Collected data
__________________________________________________

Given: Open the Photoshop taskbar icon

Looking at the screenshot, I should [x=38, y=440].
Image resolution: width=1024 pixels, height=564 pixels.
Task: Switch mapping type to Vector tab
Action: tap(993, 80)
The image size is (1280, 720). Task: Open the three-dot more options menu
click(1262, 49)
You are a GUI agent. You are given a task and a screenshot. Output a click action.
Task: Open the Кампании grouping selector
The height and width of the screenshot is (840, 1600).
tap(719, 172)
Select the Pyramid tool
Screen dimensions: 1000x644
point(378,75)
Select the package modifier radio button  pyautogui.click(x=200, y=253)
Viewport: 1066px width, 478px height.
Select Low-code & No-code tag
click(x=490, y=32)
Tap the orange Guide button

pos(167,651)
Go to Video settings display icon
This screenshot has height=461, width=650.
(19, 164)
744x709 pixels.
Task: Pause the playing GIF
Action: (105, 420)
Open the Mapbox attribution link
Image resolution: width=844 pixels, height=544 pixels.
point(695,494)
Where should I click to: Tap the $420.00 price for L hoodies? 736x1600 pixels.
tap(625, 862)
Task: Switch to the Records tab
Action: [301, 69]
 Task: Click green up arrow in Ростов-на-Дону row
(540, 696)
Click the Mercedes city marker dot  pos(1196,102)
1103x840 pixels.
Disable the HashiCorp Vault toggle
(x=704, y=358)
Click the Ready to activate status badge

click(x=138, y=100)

__________________________________________________

• _Your instructions_:
The required answer is every line of the data, duplicated exactly.

• _Worked solution_:
Given: Open the Photoshop taskbar icon

Looking at the screenshot, I should [x=38, y=440].
Image resolution: width=1024 pixels, height=564 pixels.
Task: Switch mapping type to Vector tab
Action: tap(993, 80)
The image size is (1280, 720). Task: Open the three-dot more options menu
click(1262, 49)
You are a GUI agent. You are given a task and a screenshot. Output a click action.
Task: Open the Кампании grouping selector
The height and width of the screenshot is (840, 1600).
tap(719, 172)
Select the Pyramid tool
Screen dimensions: 1000x644
point(378,75)
Select the package modifier radio button  pyautogui.click(x=200, y=253)
Viewport: 1066px width, 478px height.
Select Low-code & No-code tag
click(x=490, y=32)
Tap the orange Guide button

pos(167,651)
Go to Video settings display icon
This screenshot has height=461, width=650.
(19, 164)
744x709 pixels.
Task: Pause the playing GIF
Action: (105, 420)
Open the Mapbox attribution link
Image resolution: width=844 pixels, height=544 pixels.
point(695,494)
Where should I click to: Tap the $420.00 price for L hoodies? 736x1600 pixels.
tap(625, 862)
Task: Switch to the Records tab
Action: [301, 69]
 Task: Click green up arrow in Ростов-на-Дону row
(540, 696)
Click the Mercedes city marker dot  pos(1196,102)
1103x840 pixels.
Disable the HashiCorp Vault toggle
(x=704, y=358)
Click the Ready to activate status badge

click(x=138, y=100)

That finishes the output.